> _EXERCISE_:
When you reach the line containing "Where should I click to: Click the 今日营业实时数据" in the entries below, start writing out each line exactly, and stop after the line containing "Viewport: 1204px width, 1001px height.".

> _DATA LISTING_:
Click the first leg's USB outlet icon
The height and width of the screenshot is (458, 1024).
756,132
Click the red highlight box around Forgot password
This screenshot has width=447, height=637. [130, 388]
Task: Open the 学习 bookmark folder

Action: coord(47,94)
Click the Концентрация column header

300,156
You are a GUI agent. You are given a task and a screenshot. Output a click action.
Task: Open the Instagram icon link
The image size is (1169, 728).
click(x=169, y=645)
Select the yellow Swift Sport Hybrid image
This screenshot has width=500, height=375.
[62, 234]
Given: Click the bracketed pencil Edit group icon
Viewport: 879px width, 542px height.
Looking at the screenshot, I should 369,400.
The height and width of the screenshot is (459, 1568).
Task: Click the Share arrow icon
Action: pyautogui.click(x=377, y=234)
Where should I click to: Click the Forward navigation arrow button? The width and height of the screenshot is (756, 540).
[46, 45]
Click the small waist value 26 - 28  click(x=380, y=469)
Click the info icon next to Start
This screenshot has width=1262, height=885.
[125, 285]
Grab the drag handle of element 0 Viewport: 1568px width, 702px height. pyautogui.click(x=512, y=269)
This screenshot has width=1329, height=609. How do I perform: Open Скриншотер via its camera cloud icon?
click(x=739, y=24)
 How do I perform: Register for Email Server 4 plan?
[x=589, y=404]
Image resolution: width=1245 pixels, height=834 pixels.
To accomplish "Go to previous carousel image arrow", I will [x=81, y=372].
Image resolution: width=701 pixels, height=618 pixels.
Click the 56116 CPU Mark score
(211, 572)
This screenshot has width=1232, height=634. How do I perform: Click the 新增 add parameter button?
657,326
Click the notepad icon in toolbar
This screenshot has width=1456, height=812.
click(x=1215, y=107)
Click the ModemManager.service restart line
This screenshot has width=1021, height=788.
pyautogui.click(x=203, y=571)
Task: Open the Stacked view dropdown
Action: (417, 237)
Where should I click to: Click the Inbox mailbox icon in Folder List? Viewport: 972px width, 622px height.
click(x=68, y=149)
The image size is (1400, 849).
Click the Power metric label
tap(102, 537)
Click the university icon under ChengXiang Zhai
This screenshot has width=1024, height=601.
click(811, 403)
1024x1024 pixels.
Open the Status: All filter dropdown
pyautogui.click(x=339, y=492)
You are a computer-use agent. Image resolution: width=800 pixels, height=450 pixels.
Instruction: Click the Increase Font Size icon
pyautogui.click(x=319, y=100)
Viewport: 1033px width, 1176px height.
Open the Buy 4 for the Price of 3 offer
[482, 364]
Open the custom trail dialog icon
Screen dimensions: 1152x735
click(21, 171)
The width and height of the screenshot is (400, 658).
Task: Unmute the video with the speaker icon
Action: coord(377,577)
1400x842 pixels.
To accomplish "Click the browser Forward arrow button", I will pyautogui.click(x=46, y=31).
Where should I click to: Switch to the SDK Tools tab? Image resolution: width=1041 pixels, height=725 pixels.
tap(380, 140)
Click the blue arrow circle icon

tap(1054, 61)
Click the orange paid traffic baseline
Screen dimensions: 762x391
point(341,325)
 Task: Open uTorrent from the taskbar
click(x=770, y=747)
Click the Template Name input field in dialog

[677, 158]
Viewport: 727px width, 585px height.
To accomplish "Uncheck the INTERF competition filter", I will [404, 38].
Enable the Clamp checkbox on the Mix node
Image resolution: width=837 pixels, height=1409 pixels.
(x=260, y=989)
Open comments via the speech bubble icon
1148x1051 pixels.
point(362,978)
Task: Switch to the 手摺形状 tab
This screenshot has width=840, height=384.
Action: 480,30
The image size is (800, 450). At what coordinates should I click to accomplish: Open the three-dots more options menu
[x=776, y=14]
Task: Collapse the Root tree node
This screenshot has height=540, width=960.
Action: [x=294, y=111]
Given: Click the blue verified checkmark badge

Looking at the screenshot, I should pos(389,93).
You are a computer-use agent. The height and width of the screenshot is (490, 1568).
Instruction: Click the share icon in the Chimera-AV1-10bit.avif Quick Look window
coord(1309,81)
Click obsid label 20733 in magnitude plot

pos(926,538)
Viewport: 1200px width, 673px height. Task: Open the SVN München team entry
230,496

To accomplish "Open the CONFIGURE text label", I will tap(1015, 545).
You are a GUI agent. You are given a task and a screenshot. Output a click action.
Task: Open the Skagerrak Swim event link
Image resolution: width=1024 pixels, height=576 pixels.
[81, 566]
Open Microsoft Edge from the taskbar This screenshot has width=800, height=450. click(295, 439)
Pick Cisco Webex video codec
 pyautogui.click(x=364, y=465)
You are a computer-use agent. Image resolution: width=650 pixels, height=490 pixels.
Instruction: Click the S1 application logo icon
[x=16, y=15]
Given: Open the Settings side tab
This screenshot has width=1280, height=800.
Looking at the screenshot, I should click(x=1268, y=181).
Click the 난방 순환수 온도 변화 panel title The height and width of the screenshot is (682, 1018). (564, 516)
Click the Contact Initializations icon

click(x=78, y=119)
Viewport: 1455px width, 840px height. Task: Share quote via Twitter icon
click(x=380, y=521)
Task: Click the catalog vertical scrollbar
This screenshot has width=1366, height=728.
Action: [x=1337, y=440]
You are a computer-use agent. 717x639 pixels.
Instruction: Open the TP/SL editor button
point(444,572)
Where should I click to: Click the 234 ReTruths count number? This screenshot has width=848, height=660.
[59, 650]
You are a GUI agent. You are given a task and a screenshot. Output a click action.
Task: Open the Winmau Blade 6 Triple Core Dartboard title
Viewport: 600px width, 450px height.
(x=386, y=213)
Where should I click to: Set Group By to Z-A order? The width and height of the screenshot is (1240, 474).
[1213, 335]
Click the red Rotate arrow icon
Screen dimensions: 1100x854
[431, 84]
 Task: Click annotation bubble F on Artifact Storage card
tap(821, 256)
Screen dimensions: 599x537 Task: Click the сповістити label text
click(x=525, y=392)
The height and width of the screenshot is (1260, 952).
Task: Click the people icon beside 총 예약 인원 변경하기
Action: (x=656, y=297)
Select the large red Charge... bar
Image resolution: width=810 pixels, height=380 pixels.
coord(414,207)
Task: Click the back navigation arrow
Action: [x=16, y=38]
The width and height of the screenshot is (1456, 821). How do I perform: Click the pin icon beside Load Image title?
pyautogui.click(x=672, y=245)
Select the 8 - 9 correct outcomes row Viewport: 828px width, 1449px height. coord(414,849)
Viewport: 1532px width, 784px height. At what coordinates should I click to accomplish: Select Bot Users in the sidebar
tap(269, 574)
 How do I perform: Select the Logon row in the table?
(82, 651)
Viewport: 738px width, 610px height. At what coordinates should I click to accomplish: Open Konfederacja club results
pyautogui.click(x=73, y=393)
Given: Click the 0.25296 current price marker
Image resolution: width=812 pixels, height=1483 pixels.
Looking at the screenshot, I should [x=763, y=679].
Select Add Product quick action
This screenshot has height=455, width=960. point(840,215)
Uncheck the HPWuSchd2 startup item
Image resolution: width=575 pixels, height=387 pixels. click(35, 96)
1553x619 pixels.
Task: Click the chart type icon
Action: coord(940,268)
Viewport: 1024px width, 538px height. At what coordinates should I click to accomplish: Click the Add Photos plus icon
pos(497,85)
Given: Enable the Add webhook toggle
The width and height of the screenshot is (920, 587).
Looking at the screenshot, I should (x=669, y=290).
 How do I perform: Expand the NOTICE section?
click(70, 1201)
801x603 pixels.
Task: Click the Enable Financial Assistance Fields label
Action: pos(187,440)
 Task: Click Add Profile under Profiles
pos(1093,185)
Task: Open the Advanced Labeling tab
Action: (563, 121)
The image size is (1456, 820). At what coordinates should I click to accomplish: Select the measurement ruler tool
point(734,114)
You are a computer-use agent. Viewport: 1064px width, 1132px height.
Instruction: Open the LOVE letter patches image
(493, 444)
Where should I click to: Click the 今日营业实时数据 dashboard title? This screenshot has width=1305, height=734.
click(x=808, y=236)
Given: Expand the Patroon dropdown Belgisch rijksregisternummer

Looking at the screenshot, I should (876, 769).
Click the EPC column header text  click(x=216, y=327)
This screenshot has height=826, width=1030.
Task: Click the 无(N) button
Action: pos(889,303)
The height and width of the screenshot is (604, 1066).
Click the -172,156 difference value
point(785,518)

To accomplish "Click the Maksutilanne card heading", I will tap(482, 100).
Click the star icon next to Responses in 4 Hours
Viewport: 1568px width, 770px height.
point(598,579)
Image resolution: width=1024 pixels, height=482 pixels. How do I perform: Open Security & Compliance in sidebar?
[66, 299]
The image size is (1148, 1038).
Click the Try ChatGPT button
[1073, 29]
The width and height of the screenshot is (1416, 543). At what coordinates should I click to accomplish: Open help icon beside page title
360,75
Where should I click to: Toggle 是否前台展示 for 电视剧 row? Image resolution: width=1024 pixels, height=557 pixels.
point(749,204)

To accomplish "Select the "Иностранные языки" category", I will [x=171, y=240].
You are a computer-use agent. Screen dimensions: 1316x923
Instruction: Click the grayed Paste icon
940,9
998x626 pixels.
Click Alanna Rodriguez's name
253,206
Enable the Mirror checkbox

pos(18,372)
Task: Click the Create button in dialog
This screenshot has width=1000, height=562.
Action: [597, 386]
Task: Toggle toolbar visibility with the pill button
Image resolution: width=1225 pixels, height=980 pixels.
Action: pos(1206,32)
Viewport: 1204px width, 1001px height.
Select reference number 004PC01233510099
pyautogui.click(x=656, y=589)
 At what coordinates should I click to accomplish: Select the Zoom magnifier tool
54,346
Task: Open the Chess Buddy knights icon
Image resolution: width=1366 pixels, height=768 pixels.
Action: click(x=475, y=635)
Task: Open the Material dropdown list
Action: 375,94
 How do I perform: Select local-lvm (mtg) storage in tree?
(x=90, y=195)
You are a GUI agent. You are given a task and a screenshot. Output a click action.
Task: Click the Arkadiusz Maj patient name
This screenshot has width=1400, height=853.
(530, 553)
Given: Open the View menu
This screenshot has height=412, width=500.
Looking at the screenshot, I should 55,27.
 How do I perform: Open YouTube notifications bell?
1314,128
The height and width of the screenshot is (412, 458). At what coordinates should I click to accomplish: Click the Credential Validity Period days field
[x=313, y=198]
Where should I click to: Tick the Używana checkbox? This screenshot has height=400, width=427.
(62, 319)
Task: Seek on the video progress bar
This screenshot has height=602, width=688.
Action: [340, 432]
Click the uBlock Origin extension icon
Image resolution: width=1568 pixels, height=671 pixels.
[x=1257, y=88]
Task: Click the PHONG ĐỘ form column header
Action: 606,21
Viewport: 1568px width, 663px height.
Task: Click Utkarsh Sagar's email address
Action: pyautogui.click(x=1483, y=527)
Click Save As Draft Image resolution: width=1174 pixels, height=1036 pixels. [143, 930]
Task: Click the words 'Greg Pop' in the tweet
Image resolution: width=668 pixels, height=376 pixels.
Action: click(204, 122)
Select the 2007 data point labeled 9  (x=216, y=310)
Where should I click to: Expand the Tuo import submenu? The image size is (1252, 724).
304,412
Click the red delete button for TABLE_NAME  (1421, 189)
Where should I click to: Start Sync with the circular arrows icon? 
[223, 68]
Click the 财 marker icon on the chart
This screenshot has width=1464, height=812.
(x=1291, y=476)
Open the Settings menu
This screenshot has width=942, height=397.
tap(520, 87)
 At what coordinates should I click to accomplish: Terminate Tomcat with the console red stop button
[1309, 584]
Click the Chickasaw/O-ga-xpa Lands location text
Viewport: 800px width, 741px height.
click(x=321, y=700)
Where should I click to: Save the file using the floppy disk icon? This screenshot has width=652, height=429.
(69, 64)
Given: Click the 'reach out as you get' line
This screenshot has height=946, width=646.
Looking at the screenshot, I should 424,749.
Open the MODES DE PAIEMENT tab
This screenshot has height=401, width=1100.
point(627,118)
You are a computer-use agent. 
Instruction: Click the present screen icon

> _WRITTEN SOLUTION_:
Where should I click to: Click the 今日营业实时数据 dashboard title? This screenshot has width=1305, height=734.
click(x=808, y=236)
Given: Expand the Patroon dropdown Belgisch rijksregisternummer

Looking at the screenshot, I should (876, 769).
Click the EPC column header text  click(x=216, y=327)
This screenshot has height=826, width=1030.
Task: Click the 无(N) button
Action: pos(889,303)
The height and width of the screenshot is (604, 1066).
Click the -172,156 difference value
point(785,518)

To accomplish "Click the Maksutilanne card heading", I will tap(482, 100).
Click the star icon next to Responses in 4 Hours
Viewport: 1568px width, 770px height.
point(598,579)
Image resolution: width=1024 pixels, height=482 pixels. How do I perform: Open Security & Compliance in sidebar?
[66, 299]
The image size is (1148, 1038).
Click the Try ChatGPT button
[1073, 29]
The width and height of the screenshot is (1416, 543). At what coordinates should I click to accomplish: Open help icon beside page title
360,75
Where should I click to: Toggle 是否前台展示 for 电视剧 row? Image resolution: width=1024 pixels, height=557 pixels.
point(749,204)

To accomplish "Select the "Иностранные языки" category", I will [x=171, y=240].
You are a computer-use agent. Screen dimensions: 1316x923
Instruction: Click the grayed Paste icon
940,9
998x626 pixels.
Click Alanna Rodriguez's name
253,206
Enable the Mirror checkbox

pos(18,372)
Task: Click the Create button in dialog
This screenshot has width=1000, height=562.
Action: [597, 386]
Task: Toggle toolbar visibility with the pill button
Image resolution: width=1225 pixels, height=980 pixels.
Action: pos(1206,32)
Viewport: 1204px width, 1001px height.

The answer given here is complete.